Autocrine semaphorin3A stimulates alpha2 beta1 integrin expression/function in breast tumor cells

The axon repulsion factor semaphorin3A (SEMA3A) and its receptor neuropilin-1 (NP-1) are expressed in breast tumor cells, and function as suppressors of tumor cell migration. Based on the knowledge that both SEMA3A and the alpha 2 beta 1 integrin suppress breast tumor cell migration, we studied the impact of SEMA3A signaling on alpha 2 beta 1 integrin expression/function. The incubation of breast tumor cells with SEMA3A increased alpha 2 and beta 1 integrin levels, and stimulated tumor cell adhesion to the alpha 2 beta 1-binding matrix protein collagen I. Conversely, reducing SEMA3A expression in breast tumor cells decreased alpha 2 beta 1 levels and collagen adhesion. The ability of SEMA3A to increase tumor cell adhesion to collagen was dependent on both the SEMA3A receptor NP-1 and the glycogen synthase kinase-3. The incubation of breast tumor cells with SEMA3A disrupted the actin cytoskeleton, and reduced both tumor cell migratory and invasive behavior.
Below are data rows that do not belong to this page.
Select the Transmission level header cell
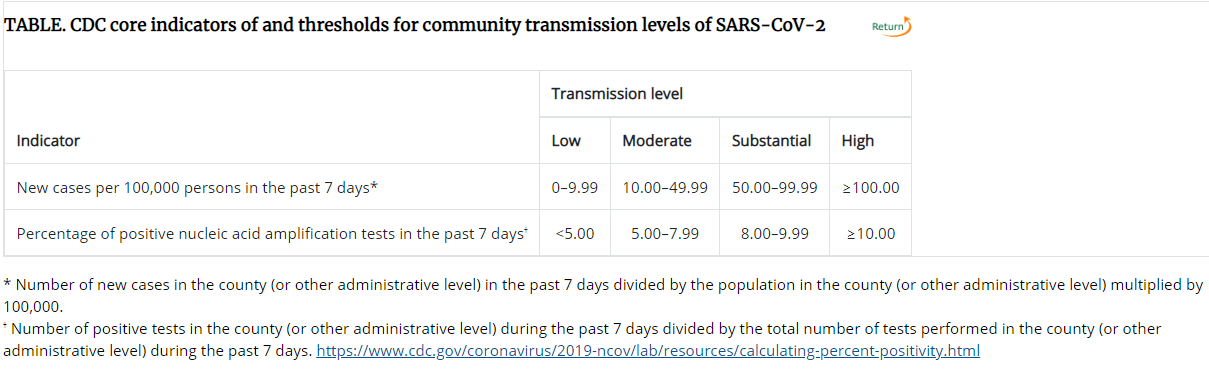1209x371 pixels. pos(726,93)
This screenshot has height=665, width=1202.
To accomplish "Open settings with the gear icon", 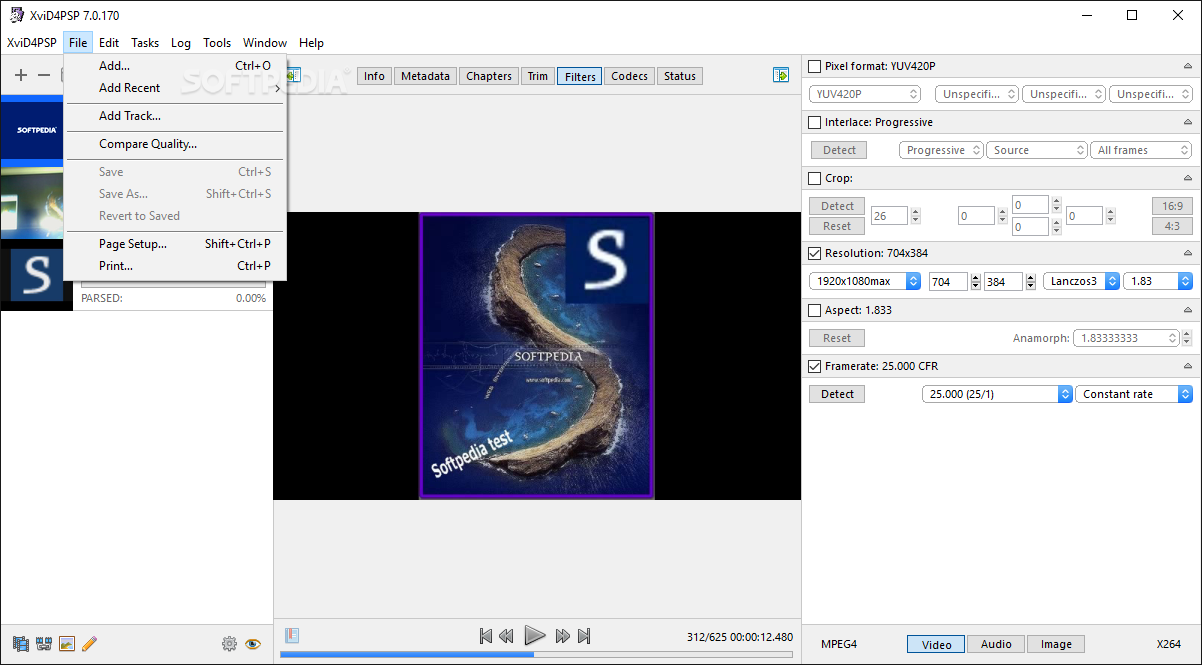I will [x=229, y=643].
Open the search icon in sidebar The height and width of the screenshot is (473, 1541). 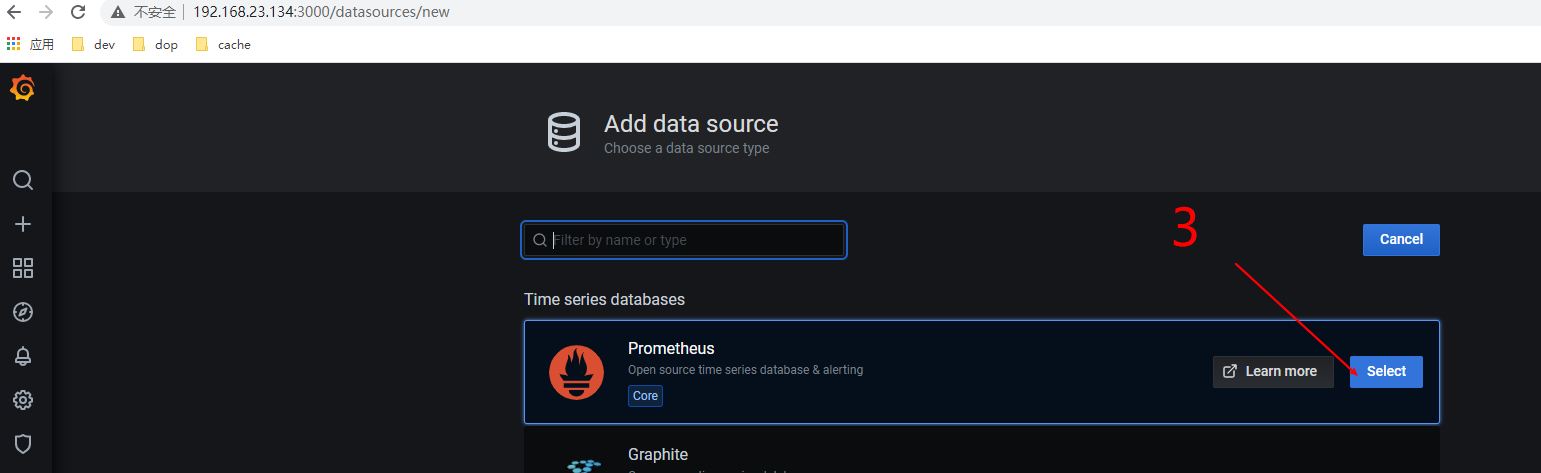(x=23, y=180)
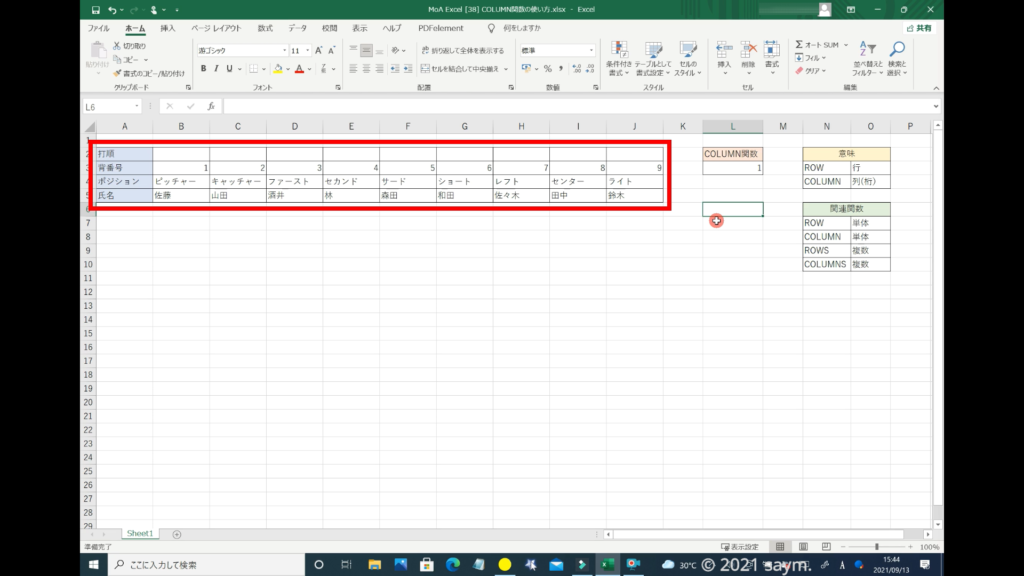Viewport: 1024px width, 576px height.
Task: Expand the number format dropdown (標準)
Action: click(589, 50)
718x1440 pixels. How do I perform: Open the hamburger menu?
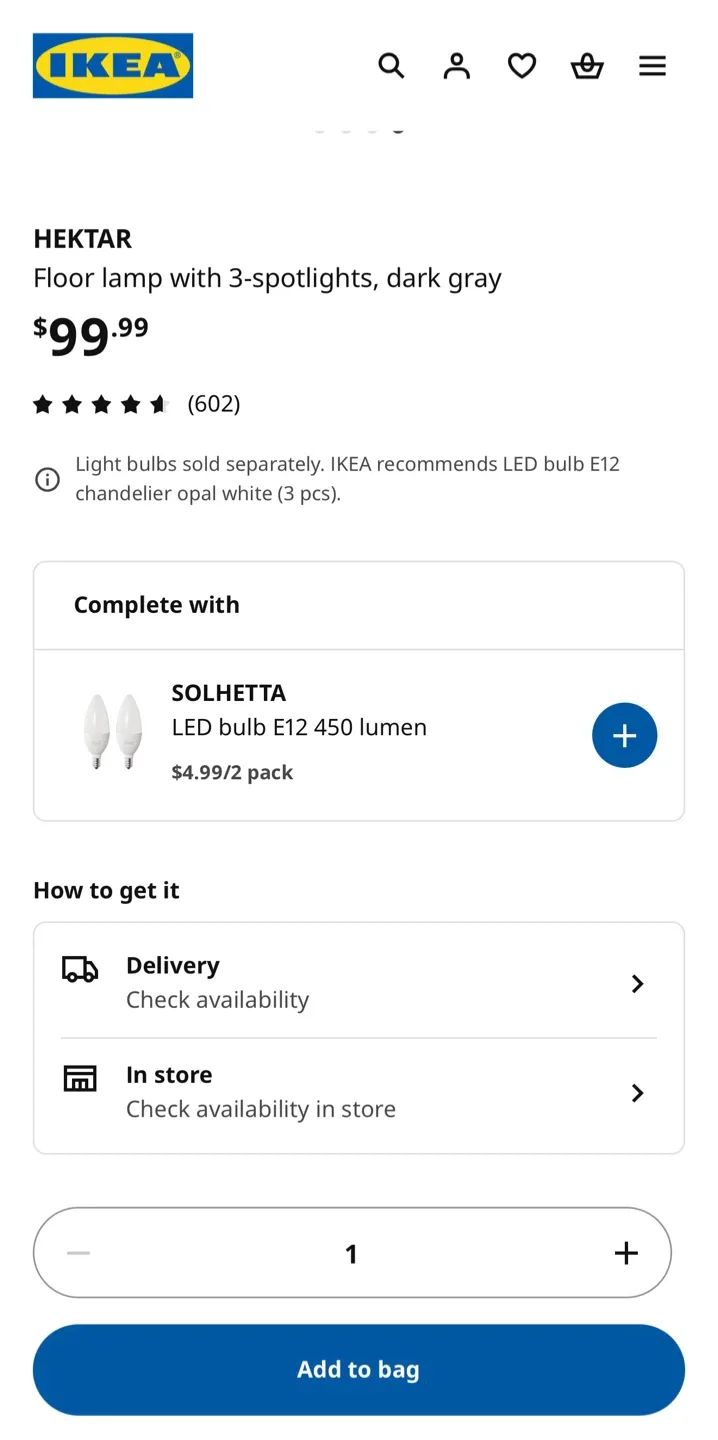tap(652, 66)
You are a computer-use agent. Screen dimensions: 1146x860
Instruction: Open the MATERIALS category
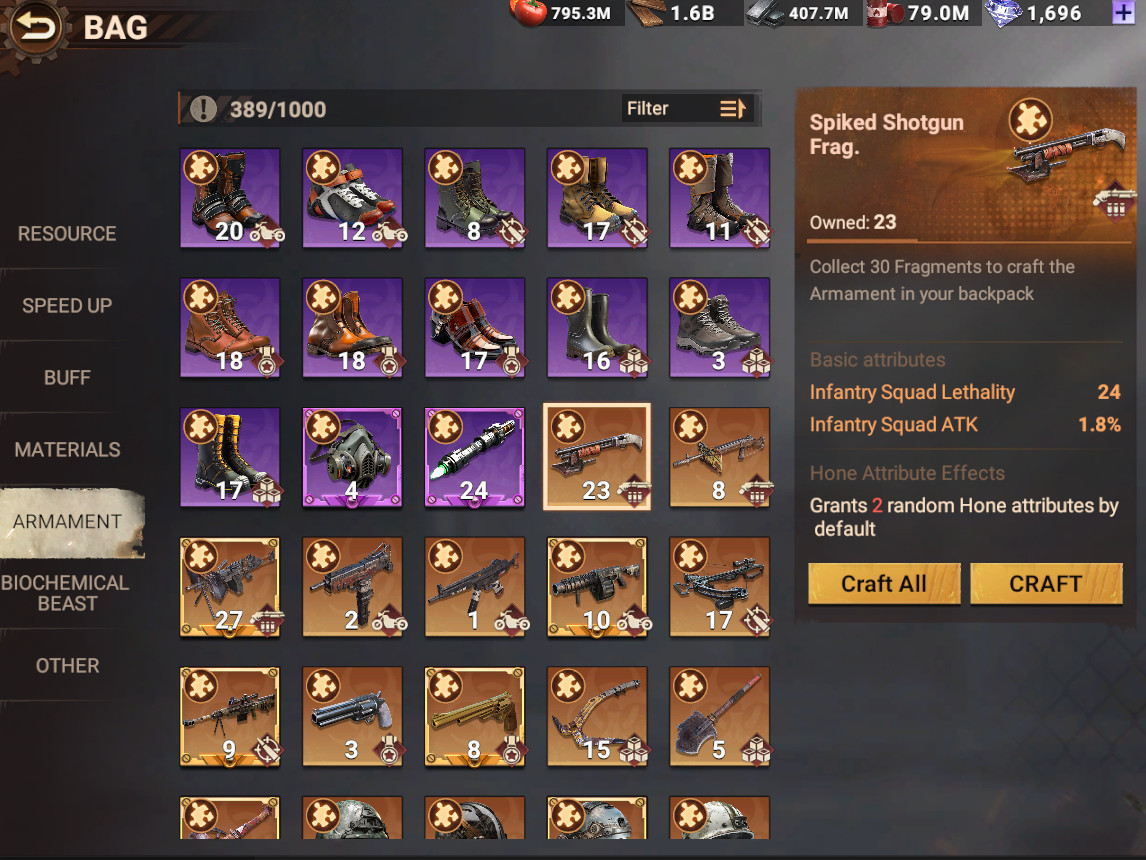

Importantly, using an alpha 2 beta 1-neutralizing antibody, we demonstrated that SEMA3A suppression of tumor cell migration is dependent on alpha 2 beta 1. Our studies indicate that expression of the alpha 2 beta 1 integrin, a suppressor of metastatic breast tumor growth, is stimulated in breast tumor cells by an autocrine SEMA3A pathway.